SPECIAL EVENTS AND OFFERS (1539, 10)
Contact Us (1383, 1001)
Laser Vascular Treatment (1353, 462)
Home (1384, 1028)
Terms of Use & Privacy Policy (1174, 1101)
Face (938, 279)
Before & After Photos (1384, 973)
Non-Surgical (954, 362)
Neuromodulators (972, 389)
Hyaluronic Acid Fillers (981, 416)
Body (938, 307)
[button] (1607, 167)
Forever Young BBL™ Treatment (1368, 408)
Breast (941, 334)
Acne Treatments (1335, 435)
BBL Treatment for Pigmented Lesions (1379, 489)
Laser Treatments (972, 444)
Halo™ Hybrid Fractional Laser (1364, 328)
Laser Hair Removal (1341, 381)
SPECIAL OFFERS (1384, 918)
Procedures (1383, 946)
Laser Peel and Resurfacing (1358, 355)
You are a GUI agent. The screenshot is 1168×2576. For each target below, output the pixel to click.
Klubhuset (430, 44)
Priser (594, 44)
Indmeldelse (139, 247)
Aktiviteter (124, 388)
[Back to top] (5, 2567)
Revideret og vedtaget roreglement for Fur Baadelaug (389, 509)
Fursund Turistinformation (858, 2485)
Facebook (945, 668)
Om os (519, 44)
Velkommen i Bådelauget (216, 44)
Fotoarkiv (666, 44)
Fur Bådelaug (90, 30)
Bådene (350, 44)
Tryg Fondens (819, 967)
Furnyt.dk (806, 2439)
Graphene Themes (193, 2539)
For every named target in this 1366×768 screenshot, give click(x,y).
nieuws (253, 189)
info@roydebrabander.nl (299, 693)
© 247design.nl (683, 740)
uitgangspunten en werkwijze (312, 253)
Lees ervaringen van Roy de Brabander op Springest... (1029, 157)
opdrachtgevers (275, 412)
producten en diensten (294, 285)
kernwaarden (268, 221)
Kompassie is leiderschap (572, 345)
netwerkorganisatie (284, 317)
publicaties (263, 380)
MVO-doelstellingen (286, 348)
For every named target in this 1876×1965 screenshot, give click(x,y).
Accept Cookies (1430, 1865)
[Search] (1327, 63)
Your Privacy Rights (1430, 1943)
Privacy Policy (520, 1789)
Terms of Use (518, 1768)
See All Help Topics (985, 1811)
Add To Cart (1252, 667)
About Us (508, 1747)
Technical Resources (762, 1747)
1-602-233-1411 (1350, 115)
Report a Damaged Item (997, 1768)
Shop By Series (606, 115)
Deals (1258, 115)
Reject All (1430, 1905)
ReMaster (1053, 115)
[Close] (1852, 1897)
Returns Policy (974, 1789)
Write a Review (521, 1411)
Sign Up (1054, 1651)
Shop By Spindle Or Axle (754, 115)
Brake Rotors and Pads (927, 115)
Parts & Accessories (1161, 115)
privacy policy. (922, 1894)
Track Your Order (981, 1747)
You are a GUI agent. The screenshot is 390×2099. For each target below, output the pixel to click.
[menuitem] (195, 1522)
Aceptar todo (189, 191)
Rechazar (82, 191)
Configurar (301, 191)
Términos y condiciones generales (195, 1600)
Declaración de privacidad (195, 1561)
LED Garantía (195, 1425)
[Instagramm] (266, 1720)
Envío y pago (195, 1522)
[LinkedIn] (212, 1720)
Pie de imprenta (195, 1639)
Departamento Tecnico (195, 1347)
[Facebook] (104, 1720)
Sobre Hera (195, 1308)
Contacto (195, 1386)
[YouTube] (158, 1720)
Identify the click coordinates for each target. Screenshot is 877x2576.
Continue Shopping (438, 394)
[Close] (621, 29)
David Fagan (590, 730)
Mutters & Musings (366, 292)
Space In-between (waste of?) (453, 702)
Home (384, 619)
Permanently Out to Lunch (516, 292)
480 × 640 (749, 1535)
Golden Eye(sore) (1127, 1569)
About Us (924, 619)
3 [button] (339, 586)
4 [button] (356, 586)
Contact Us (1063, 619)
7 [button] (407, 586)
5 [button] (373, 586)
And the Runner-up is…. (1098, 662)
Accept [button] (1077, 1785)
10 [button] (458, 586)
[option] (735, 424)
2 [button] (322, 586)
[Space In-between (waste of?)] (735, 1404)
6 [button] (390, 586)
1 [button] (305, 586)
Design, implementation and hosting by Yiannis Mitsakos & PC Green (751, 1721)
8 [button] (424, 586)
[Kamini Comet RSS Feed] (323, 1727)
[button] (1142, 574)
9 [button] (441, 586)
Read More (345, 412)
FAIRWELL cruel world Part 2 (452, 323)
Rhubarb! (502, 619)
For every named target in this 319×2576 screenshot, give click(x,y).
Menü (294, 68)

☆ ☆ ☆ ☆ ☆

:: Your task ::
Give the listing above again in full, exactly as written.

:: Result of this exercise ::
SPECIAL EVENTS AND OFFERS (1539, 10)
Contact Us (1383, 1001)
Laser Vascular Treatment (1353, 462)
Home (1384, 1028)
Terms of Use & Privacy Policy (1174, 1101)
Face (938, 279)
Before & After Photos (1384, 973)
Non-Surgical (954, 362)
Neuromodulators (972, 389)
Hyaluronic Acid Fillers (981, 416)
Body (938, 307)
[button] (1607, 167)
Forever Young BBL™ Treatment (1368, 408)
Breast (941, 334)
Acne Treatments (1335, 435)
BBL Treatment for Pigmented Lesions (1379, 489)
Laser Treatments (972, 444)
Halo™ Hybrid Fractional Laser (1364, 328)
Laser Hair Removal (1341, 381)
SPECIAL OFFERS (1384, 918)
Procedures (1383, 946)
Laser Peel and Resurfacing (1358, 355)
You are a GUI agent. The screenshot is 1168×2576. For each target below, output the pixel to click.
Klubhuset (430, 44)
Priser (594, 44)
Indmeldelse (139, 247)
Aktiviteter (124, 388)
[Back to top] (5, 2567)
Revideret og vedtaget roreglement for Fur Baadelaug (389, 509)
Fursund Turistinformation (858, 2485)
Facebook (945, 668)
Om os (519, 44)
Velkommen i Bådelauget (216, 44)
Fotoarkiv (666, 44)
Fur Bådelaug (90, 30)
Bådene (350, 44)
Tryg Fondens (819, 967)
Furnyt.dk (806, 2439)
Graphene Themes (193, 2539)
For every named target in this 1366×768 screenshot, give click(x,y).
nieuws (253, 189)
info@roydebrabander.nl (299, 693)
© 247design.nl (683, 740)
uitgangspunten en werkwijze (312, 253)
Lees ervaringen van Roy de Brabander op Springest... (1029, 157)
opdrachtgevers (275, 412)
producten en diensten (294, 285)
kernwaarden (268, 221)
Kompassie is leiderschap (572, 345)
netwerkorganisatie (284, 317)
publicaties (263, 380)
MVO-doelstellingen (286, 348)
For every named target in this 1876×1965 screenshot, give click(x,y).
Accept Cookies (1430, 1865)
[Search] (1327, 63)
Your Privacy Rights (1430, 1943)
Privacy Policy (520, 1789)
Terms of Use (518, 1768)
See All Help Topics (985, 1811)
Add To Cart (1252, 667)
About Us (508, 1747)
Technical Resources (762, 1747)
1-602-233-1411 (1350, 115)
Report a Damaged Item (997, 1768)
Shop By Series (606, 115)
Deals (1258, 115)
Reject All (1430, 1905)
ReMaster (1053, 115)
[Close] (1852, 1897)
Returns Policy (974, 1789)
Write a Review (521, 1411)
Sign Up (1054, 1651)
Shop By Spindle Or Axle (754, 115)
Brake Rotors and Pads (927, 115)
Parts & Accessories (1161, 115)
privacy policy. (922, 1894)
Track Your Order (981, 1747)
You are a GUI agent. The screenshot is 390×2099. For each target below, output the pixel to click.
[menuitem] (195, 1522)
Aceptar todo (189, 191)
Rechazar (82, 191)
Configurar (301, 191)
Términos y condiciones generales (195, 1600)
Declaración de privacidad (195, 1561)
LED Garantía (195, 1425)
[Instagramm] (266, 1720)
Envío y pago (195, 1522)
[LinkedIn] (212, 1720)
Pie de imprenta (195, 1639)
Departamento Tecnico (195, 1347)
[Facebook] (104, 1720)
Sobre Hera (195, 1308)
Contacto (195, 1386)
[YouTube] (158, 1720)
Identify the click coordinates for each target. Screenshot is 877x2576.
Continue Shopping (438, 394)
[Close] (621, 29)
David Fagan (590, 730)
Mutters & Musings (366, 292)
Space In-between (waste of?) (453, 702)
Home (384, 619)
Permanently Out to Lunch (516, 292)
480 × 640 (749, 1535)
Golden Eye(sore) (1127, 1569)
About Us (924, 619)
3 [button] (339, 586)
4 [button] (356, 586)
Contact Us (1063, 619)
7 [button] (407, 586)
5 [button] (373, 586)
And the Runner-up is…. (1098, 662)
Accept [button] (1077, 1785)
10 [button] (458, 586)
[option] (735, 424)
2 [button] (322, 586)
[Space In-between (waste of?)] (735, 1404)
6 [button] (390, 586)
1 [button] (305, 586)
Design, implementation and hosting by Yiannis Mitsakos & PC Green (751, 1721)
8 [button] (424, 586)
[Kamini Comet RSS Feed] (323, 1727)
[button] (1142, 574)
9 [button] (441, 586)
Read More (345, 412)
FAIRWELL cruel world Part 2 (452, 323)
Rhubarb! (502, 619)
For every named target in this 319×2576 screenshot, give click(x,y).
Menü (294, 68)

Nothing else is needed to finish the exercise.